On remonte un peu le temps, et après Mozart et Beethoven, Autrichien
et Allemand, ce dernier à cheval entre les XVIIIe et XIXe
siècles, voici deux compositeurs français entre les XVIIe et XVIIIe,
une époque qui ne connaît pas encore le piano mais presque exclusivement le
clavecin :
Marchand,
Rameau : Christophe Rousset,
clavecin, éditions Ambronay.
C’est le claveciniste bien connu Christophe Rousset qui signe cet bel enregistrement par le choix et
l’interprétation. Il le consacre à deux musiciens français Louis Marchand
(1669-1732) et Jean-Philippe Rameau (1683-1774). Ils ont en facteur commun
d’être pratiquement contemporains et d’avoir travaillé tous deux à Lyon, où Marchand naquit et
fut maître organiste ; Rameau, de Dijon, séjourna deux fois à Lyon avant de
s’établir définitivement à Paris en 1723. Pour plus d’harmonie encore, Rousset
joue sur un clavecin lyonnais historique signé Donzelague, construit en 1716.
Au programme trois suites de danses typiques de l’époque, deux de Marchand suivies de trois
pièces, et une suite de Rameau.
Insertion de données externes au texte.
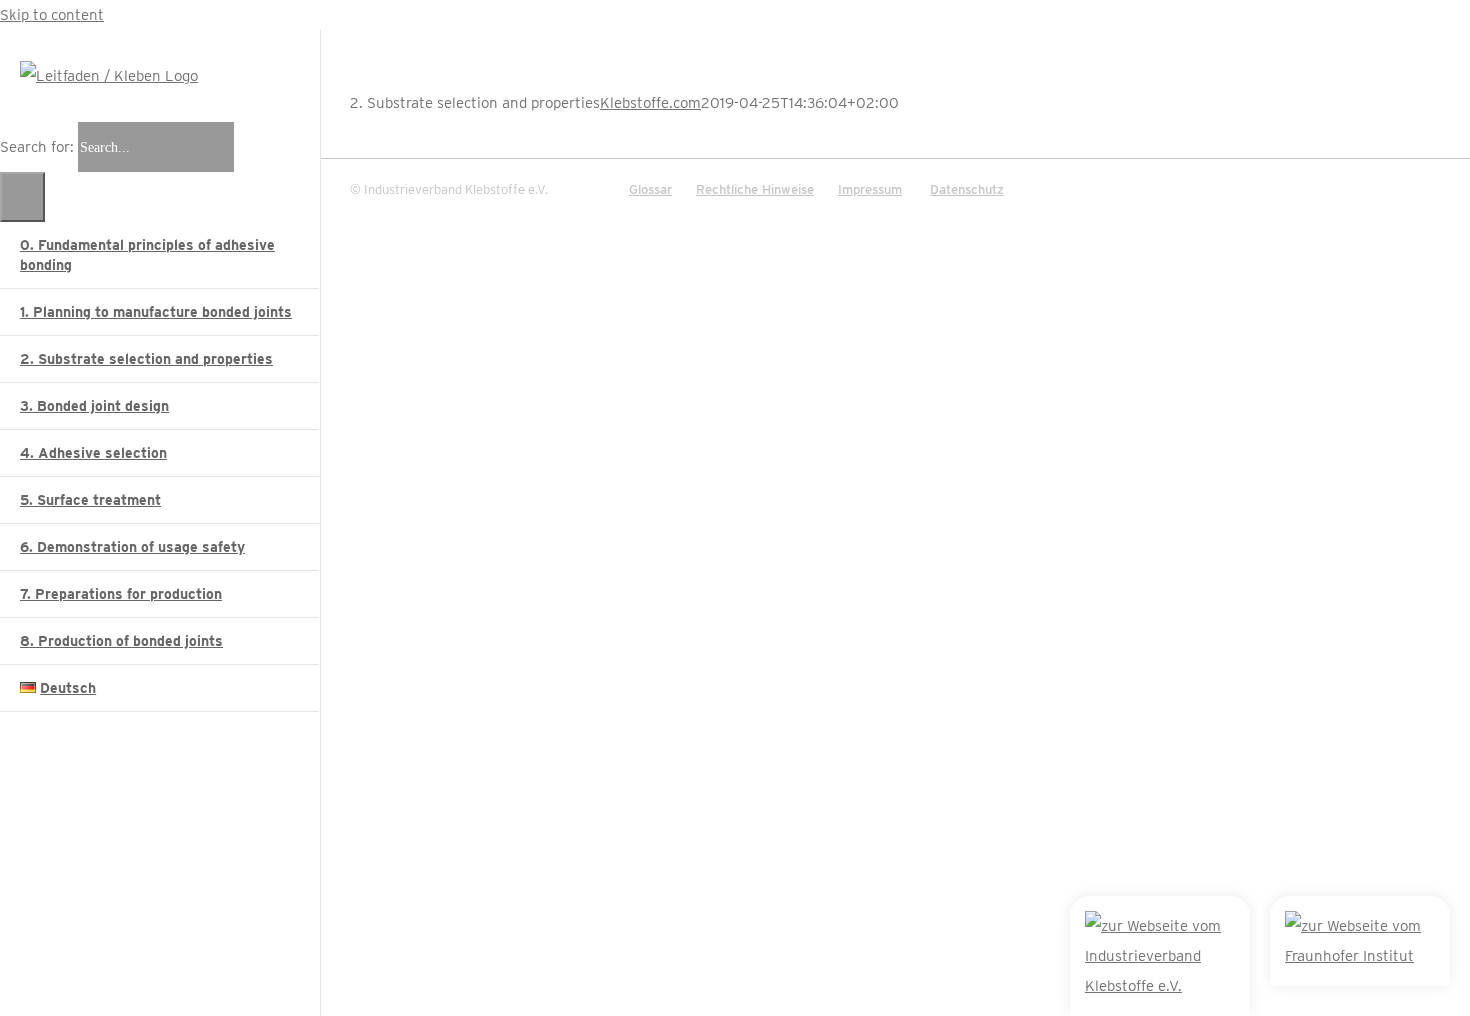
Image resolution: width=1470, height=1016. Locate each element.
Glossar (650, 189)
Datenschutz (967, 189)
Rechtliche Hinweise (755, 189)
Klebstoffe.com (650, 103)
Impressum (870, 189)
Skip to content (52, 15)
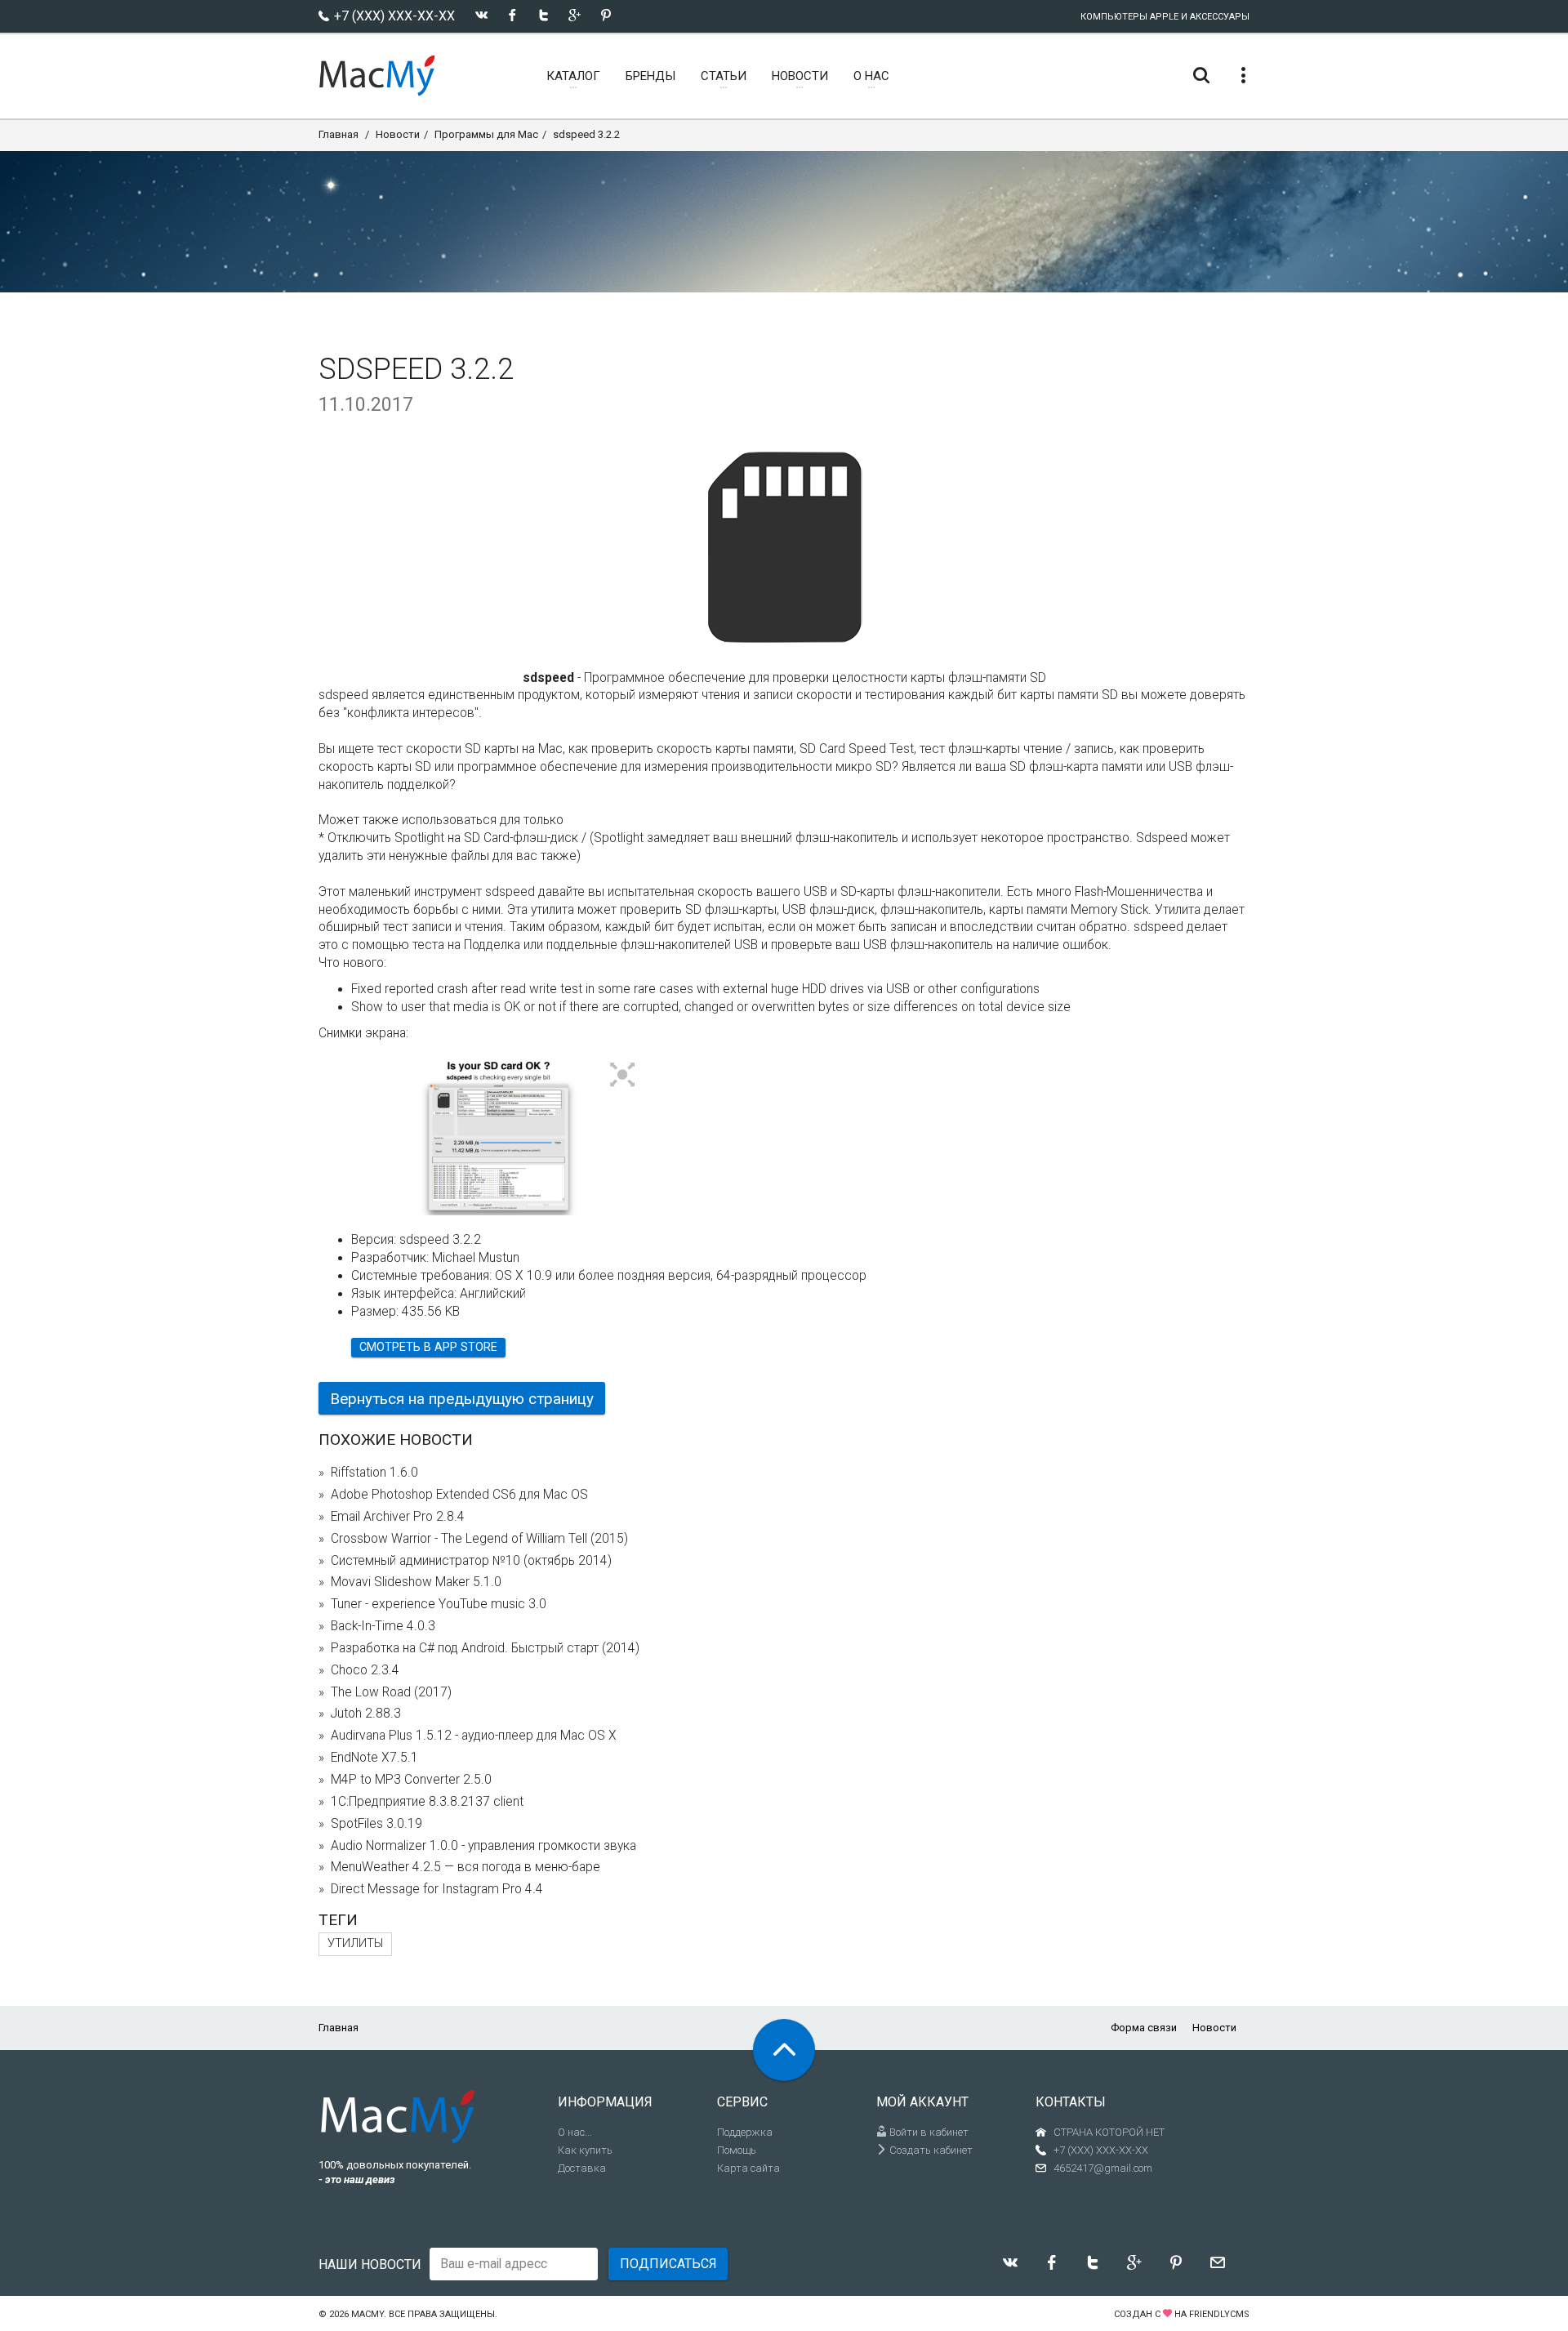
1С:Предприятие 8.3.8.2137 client (427, 1801)
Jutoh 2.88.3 (366, 1713)
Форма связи (1144, 2027)
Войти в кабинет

Pour Marchand, Suite en ré de son Livre I édité en 1699 et la Suite en sol de son Deuxième livre de 1702. Pour Rameau, c’est la
Suite en la également de son
premier Livre, paru en 1706. Les
deux compositeurs utilisent le schéma traditionnel de ce qu’on appelle
plaisamment la « Suite française », débutant par un prélude non
mesuré, libre, suivi de danses en fait venues d’une Europe sans
frontières : allemande dont le nom dit l’origine, gigue anglaise,
sarabande et chaconne espagnoles, enfin courantes, gavottes, italiennes,
menuets et courantes, étant les seules danses vraiment
« françaises », encore qu’on est heureux de la porosité artistique
des frontières, loin des sottes vanités nationalistes.
Évidemment, entre
Marchand, encore tributaire du style noble et parfois compassé, mais très
fleuri, du temps de Louis XIV qui assimile le clavecin, instrument à cordes
pincées, à la viole et au théorbe, et celui de Rameau aux lignes claires mais
plein de fantaisie et même de fureur, il y a la distance entre un baroque et le
rococo scintillant, mais aussi entre le talent et le génie. C’est une belle
promenade dans « le noble ferraillement » du clavecin qui, sonne,
parfois, sans doute perfidie de l’acoustique du lieu d’enregistrement, un peu sec
Pour finir, voici encore
un disque encore original du label Indé!SENS qui avec The art of euphonium, nous présente au mieux un instrument rare,
l’euphonium, en apparence sorte de trombone de plus grandes dimensions, de la
famille des saxhorns, au son le plus grave des cuivres, mais capable d’une
douceur toute délicate, inventé en Angleterre en 1835. C’est Bastien Baumet qui nous promène à travers les musiques de James Curnow, de Daniel A. d’Adamo,
de Philip Sparke et de Vladimir Cosma dans les vibrations sensibles de son
instruments si proche de la voix humaine, dans l’émotion de vibratos pudiques
et des couleurs d’automne doré contemplé des vitres épaisses et vaguement
colorées d’une caude et intime brasserie. Une poésie nostalgique se dégage de
ce gros instrument si doux, aimable géant au cœur tendre.